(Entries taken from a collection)
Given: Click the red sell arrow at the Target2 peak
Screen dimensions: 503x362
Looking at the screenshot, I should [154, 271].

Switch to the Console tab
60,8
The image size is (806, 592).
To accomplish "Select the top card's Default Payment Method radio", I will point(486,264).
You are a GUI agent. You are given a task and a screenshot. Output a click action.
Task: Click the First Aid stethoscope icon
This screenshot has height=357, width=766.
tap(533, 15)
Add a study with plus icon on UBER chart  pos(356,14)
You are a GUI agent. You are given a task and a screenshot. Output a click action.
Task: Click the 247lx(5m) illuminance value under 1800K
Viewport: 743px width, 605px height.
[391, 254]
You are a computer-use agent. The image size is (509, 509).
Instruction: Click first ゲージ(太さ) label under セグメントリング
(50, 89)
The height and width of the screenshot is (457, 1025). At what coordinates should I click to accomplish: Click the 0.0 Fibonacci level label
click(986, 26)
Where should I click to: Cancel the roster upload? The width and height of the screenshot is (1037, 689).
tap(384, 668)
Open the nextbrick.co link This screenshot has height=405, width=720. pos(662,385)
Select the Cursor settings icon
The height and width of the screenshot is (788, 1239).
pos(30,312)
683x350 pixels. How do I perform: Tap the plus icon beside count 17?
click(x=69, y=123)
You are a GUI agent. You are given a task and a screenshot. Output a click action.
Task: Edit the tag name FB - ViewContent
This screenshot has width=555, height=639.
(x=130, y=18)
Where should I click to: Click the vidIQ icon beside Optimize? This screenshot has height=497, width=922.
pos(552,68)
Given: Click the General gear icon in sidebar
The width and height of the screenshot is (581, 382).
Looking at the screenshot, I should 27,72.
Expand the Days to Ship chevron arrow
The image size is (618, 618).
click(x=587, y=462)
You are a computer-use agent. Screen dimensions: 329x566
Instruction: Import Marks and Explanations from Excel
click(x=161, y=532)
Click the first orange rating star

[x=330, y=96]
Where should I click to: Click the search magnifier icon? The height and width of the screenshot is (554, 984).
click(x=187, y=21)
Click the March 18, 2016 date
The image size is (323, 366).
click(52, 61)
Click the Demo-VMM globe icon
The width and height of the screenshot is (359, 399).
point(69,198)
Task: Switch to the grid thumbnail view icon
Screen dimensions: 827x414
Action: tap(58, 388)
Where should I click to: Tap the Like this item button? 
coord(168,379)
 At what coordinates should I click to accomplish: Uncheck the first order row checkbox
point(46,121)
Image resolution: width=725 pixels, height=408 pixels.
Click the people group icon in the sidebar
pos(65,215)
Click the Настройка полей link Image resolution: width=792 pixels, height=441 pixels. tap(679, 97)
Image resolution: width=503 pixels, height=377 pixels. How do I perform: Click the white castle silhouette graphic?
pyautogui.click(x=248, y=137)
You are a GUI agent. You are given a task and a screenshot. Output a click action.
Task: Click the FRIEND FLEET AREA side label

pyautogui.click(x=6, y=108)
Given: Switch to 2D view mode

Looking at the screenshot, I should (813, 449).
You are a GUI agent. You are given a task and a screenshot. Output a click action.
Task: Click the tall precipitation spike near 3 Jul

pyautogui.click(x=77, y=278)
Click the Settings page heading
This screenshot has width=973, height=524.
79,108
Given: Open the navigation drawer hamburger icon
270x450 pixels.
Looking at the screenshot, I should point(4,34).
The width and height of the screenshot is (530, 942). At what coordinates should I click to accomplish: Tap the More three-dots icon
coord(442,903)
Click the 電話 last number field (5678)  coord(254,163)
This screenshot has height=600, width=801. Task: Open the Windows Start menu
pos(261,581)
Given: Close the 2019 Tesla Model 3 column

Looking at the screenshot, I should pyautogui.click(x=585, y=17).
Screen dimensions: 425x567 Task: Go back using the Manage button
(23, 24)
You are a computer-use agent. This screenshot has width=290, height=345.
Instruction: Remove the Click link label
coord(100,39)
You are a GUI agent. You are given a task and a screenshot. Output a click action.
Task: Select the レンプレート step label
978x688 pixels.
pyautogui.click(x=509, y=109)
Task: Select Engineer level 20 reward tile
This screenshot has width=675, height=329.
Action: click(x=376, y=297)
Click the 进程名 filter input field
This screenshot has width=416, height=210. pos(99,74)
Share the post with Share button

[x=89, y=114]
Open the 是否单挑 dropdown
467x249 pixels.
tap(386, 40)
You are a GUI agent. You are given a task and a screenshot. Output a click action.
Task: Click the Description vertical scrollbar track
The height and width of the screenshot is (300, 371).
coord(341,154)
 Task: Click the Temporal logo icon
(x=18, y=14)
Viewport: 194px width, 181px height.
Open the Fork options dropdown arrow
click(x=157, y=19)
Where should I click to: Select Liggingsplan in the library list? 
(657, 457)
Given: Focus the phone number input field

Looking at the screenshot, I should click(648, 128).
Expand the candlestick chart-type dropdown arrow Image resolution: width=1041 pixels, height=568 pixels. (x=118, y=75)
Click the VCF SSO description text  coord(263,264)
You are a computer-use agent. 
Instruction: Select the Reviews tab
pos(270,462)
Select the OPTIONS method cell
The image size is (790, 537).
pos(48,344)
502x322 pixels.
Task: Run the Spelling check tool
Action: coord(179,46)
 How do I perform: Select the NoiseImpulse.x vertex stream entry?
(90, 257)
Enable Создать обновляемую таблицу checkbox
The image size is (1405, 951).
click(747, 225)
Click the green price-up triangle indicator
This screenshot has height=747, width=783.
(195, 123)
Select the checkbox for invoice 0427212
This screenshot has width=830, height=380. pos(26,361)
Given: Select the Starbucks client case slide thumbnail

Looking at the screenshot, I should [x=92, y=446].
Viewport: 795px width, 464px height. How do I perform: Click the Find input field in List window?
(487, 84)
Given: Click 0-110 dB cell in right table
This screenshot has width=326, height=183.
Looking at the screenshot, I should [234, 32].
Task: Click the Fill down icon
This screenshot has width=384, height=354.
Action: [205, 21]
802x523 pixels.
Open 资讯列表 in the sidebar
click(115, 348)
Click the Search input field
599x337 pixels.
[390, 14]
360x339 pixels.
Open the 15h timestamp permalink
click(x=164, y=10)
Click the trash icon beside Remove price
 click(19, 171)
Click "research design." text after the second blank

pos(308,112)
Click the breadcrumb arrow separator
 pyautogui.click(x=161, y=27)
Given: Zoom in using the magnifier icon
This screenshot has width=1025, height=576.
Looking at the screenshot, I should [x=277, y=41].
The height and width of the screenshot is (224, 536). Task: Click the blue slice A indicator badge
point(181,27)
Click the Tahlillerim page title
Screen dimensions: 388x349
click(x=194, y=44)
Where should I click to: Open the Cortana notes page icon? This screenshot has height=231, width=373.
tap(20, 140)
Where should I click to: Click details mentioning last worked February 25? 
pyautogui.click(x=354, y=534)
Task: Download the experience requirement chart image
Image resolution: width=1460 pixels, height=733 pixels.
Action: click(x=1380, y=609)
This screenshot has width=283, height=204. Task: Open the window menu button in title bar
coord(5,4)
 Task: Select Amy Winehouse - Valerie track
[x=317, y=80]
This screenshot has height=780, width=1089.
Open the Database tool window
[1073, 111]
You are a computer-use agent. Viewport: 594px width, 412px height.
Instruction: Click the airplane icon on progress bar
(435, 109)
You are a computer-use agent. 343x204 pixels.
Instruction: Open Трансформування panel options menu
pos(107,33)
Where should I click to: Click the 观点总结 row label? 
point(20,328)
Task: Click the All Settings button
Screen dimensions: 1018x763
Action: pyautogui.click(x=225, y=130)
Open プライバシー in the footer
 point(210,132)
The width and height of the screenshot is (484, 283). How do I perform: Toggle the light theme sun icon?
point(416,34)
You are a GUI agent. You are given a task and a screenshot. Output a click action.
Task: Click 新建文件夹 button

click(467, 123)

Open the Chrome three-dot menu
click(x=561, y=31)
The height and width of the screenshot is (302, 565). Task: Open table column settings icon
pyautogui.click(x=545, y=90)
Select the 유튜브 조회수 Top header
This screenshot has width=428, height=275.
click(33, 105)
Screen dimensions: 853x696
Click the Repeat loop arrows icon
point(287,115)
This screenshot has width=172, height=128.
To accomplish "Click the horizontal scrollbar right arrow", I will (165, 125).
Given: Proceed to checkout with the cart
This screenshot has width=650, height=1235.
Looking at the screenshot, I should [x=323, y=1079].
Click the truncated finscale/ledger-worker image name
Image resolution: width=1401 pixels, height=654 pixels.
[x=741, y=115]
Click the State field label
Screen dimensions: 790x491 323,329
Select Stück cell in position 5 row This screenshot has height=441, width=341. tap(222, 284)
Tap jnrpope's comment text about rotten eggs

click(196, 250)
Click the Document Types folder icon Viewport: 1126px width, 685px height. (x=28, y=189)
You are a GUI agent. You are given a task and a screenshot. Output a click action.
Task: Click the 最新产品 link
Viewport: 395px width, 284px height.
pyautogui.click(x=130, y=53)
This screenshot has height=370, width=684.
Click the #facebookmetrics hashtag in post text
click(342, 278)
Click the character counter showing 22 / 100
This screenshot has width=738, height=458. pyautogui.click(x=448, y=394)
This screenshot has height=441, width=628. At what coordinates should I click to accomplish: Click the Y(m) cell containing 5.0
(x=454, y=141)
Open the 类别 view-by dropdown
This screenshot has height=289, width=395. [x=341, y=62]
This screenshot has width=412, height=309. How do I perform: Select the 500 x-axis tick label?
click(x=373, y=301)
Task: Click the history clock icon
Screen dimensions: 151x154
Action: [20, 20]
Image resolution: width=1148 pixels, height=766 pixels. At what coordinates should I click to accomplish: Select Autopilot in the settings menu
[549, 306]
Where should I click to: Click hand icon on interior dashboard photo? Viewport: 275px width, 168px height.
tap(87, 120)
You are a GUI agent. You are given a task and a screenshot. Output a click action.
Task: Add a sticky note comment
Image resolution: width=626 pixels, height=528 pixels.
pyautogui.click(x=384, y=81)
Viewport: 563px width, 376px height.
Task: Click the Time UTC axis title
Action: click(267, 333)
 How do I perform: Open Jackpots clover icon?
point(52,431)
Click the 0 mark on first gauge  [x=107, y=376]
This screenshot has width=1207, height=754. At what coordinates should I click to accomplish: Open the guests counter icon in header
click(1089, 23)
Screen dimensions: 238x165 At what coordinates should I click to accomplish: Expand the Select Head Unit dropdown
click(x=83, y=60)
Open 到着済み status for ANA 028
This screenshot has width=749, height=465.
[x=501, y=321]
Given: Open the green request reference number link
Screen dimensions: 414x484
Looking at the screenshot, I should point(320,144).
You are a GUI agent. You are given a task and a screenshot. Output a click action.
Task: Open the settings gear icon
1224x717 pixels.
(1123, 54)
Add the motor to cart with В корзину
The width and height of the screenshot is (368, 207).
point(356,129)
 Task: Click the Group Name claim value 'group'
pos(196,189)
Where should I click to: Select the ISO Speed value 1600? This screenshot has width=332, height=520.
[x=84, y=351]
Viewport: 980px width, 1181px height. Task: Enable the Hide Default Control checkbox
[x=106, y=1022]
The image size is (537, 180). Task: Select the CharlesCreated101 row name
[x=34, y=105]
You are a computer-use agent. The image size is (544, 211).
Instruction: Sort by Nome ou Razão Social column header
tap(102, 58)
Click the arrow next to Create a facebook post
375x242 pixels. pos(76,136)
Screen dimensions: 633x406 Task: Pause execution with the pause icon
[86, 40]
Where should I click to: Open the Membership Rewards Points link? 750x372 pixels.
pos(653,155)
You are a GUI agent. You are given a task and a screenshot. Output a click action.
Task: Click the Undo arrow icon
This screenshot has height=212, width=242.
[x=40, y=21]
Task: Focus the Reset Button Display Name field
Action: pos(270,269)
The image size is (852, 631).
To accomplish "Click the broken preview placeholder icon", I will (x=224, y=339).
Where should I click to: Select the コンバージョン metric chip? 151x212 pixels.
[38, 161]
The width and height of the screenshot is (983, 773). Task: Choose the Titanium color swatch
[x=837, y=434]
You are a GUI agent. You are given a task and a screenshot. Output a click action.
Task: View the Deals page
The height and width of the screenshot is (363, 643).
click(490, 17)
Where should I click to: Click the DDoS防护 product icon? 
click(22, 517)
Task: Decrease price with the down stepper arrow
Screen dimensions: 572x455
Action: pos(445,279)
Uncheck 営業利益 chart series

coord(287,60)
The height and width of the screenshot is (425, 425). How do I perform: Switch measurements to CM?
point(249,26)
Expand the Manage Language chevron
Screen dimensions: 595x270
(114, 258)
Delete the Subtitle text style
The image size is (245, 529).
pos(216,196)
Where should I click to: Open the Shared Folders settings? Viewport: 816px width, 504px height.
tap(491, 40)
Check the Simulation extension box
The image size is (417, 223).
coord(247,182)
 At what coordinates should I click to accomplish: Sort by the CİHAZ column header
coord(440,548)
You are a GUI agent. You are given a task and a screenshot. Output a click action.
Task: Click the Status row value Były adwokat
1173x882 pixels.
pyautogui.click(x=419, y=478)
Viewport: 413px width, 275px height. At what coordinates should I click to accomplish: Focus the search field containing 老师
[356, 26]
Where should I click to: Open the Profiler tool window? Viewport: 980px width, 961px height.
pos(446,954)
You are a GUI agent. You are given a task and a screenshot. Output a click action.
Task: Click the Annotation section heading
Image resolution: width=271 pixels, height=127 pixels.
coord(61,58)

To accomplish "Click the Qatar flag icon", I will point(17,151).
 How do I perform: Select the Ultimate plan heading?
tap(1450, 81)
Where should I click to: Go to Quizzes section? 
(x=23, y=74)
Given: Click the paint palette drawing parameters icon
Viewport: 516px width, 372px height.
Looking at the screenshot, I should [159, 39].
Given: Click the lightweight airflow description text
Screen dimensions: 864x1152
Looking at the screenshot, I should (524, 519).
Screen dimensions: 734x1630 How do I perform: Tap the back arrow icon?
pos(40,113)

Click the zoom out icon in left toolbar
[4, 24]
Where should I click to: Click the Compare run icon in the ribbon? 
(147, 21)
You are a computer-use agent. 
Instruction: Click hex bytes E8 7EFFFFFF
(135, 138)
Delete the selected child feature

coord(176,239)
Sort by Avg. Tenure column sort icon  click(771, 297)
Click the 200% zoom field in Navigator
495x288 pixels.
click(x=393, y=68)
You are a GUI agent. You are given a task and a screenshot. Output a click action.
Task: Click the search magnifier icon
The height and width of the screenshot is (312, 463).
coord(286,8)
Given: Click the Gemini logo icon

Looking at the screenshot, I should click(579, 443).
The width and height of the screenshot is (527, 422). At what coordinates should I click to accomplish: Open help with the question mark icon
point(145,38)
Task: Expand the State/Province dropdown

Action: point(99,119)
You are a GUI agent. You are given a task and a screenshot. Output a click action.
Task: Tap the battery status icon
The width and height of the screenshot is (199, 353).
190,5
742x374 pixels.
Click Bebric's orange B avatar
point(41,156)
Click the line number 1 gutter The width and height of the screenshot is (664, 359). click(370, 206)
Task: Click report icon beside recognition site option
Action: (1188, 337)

**ACTION ITEM:**
Among the entries above, find every line holding "right" and copy it.

**RESULT OF THE EXERCISE:**
Given: Click 0-110 dB cell in right table
To accomplish "Click the horizontal scrollbar right arrow", I will (165, 125).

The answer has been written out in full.